I'm not leaving LiveJournal any time soon, I've decided. Not because the platform is all that great, mainly because it's what I'm used to, and I haven't seen anything out there, blog-wise, that blows it away. It was nice to read that this journal would be missed, also, thanks for that.
So now I'm thinking toward the end of the Muddy River project--it will complete on December 31st--and thinking about what's next. Past projects on this blog have been wildly erratic. Most people remember
365 Urban Species, from 2006, since it was in the LJ spotlight and all, but who remembers the Urban Wildlife
Abecedarium,, orphaned at the letter E? So sad. That was really back when I considered this blog to be a notebook for the print product, and those days are truly gone. Where can you go once you've listed the planet earth as an urban organism?
Photo projects are very tempting, since everyone likes to look at pictures, and writing is so very time consuming.
3:00 snapshot was probably my best photo project so far, ostensibly limited only by time itself, but regrettably limited by real life and a job which required me to sign an agreement not to share most images from the workplace. It was very nearly an obstacle that prevented me from being hired in the first place, as I later found out.

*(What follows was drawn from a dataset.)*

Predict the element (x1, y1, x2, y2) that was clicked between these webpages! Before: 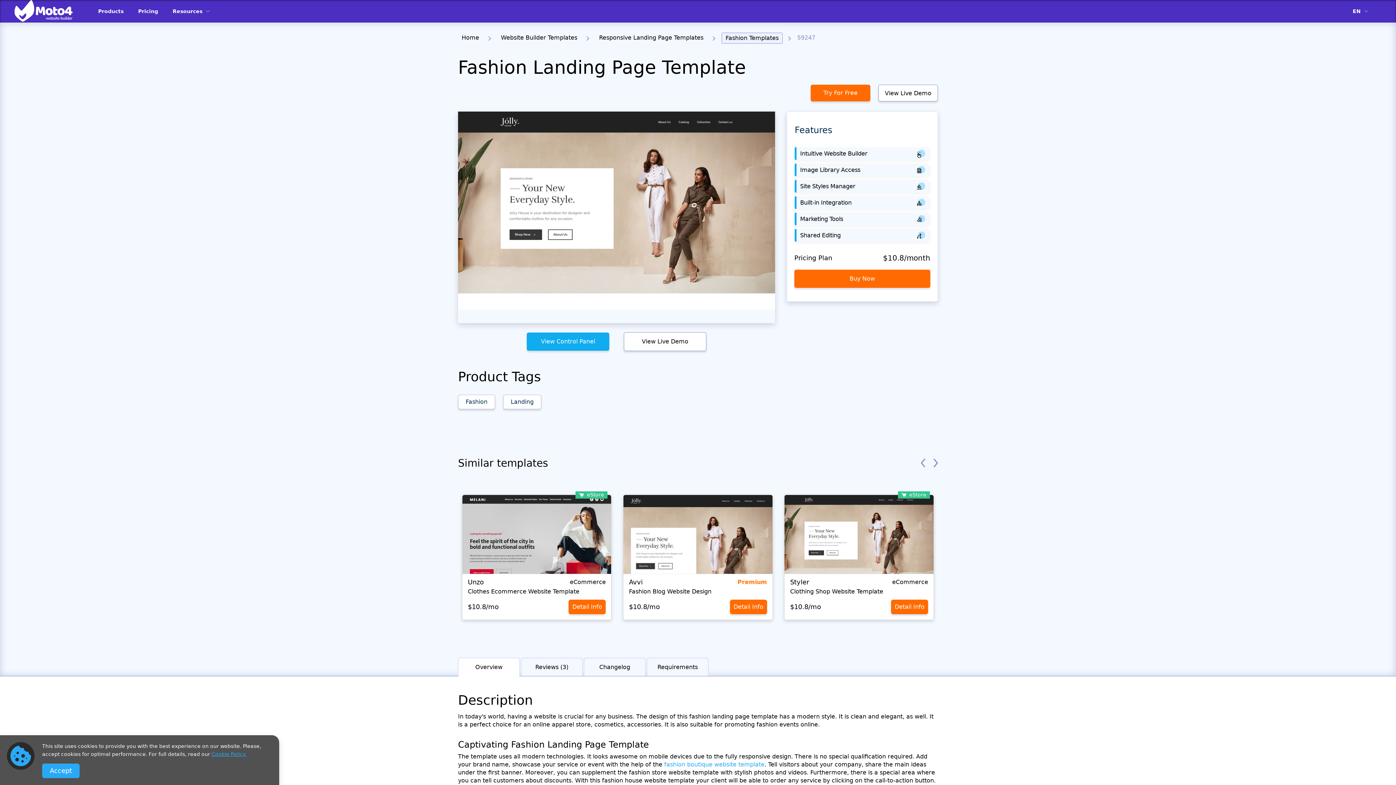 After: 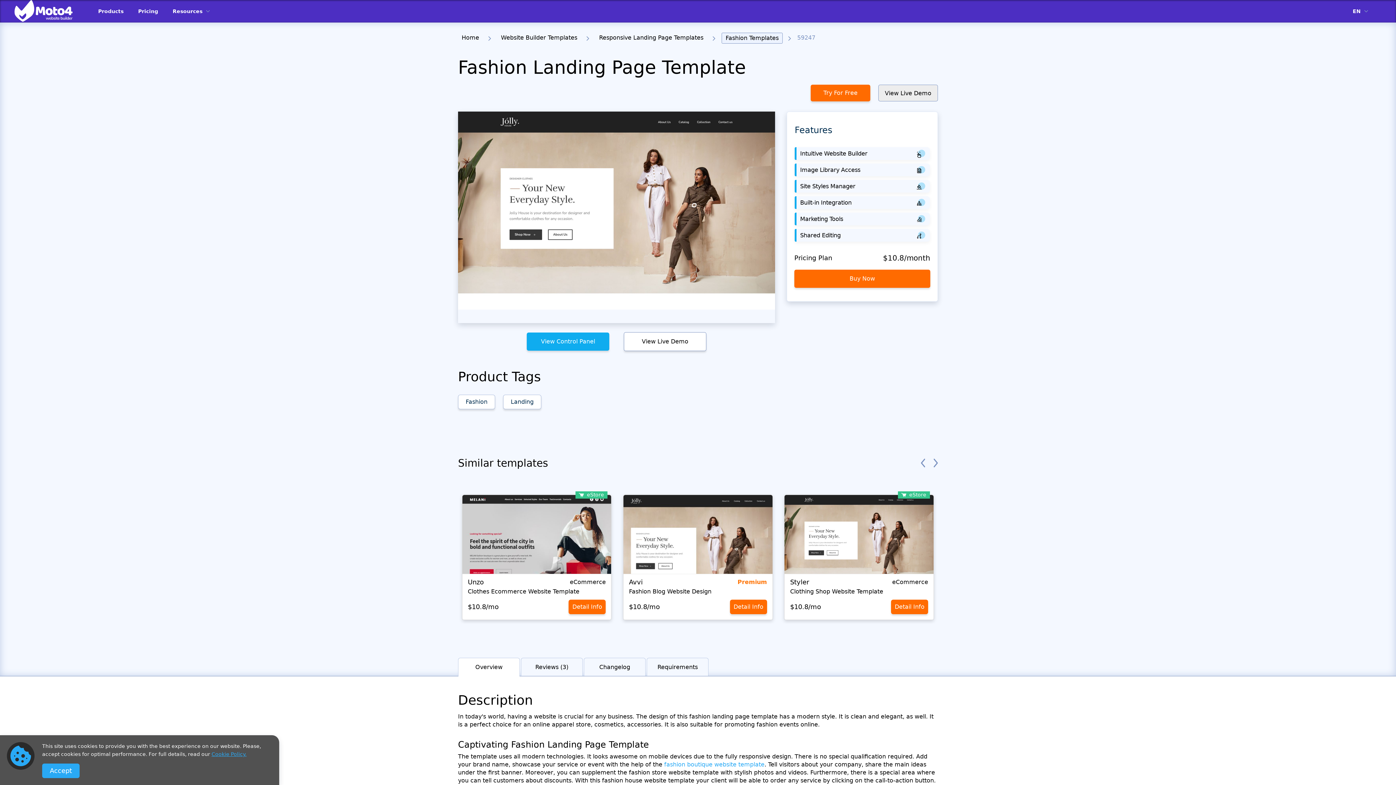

It's also nice to have running projects that aren't daily obligations like
Doorways of Brookline and
Xmas Godawfuls. I can return to those whenever the impulse strikes (and the season is right). But they aren't substitutions for a daily blog project.
I suppose the right thing to do would be to keep posting a daily photograph in January, until it becomes clear what the project is. I may become clear before then. It will be good to have a low-pressure placeholder project for the long stretch of time from the beginning of the year until mid-April, when animals and plants start appearing again. Of course, I do have this idea for a project called "Wildlife of the Great Indoors..."
There's also this impending yet maddeningly vague idea that we're going to leave Boston relatively soon. Surely there's some kind of project which will help prepare me for the idea while simultaneously showing my appreciation for New England.
...
This message was brought to you by being sick and up at 6 on a Sunday morning. Thank you.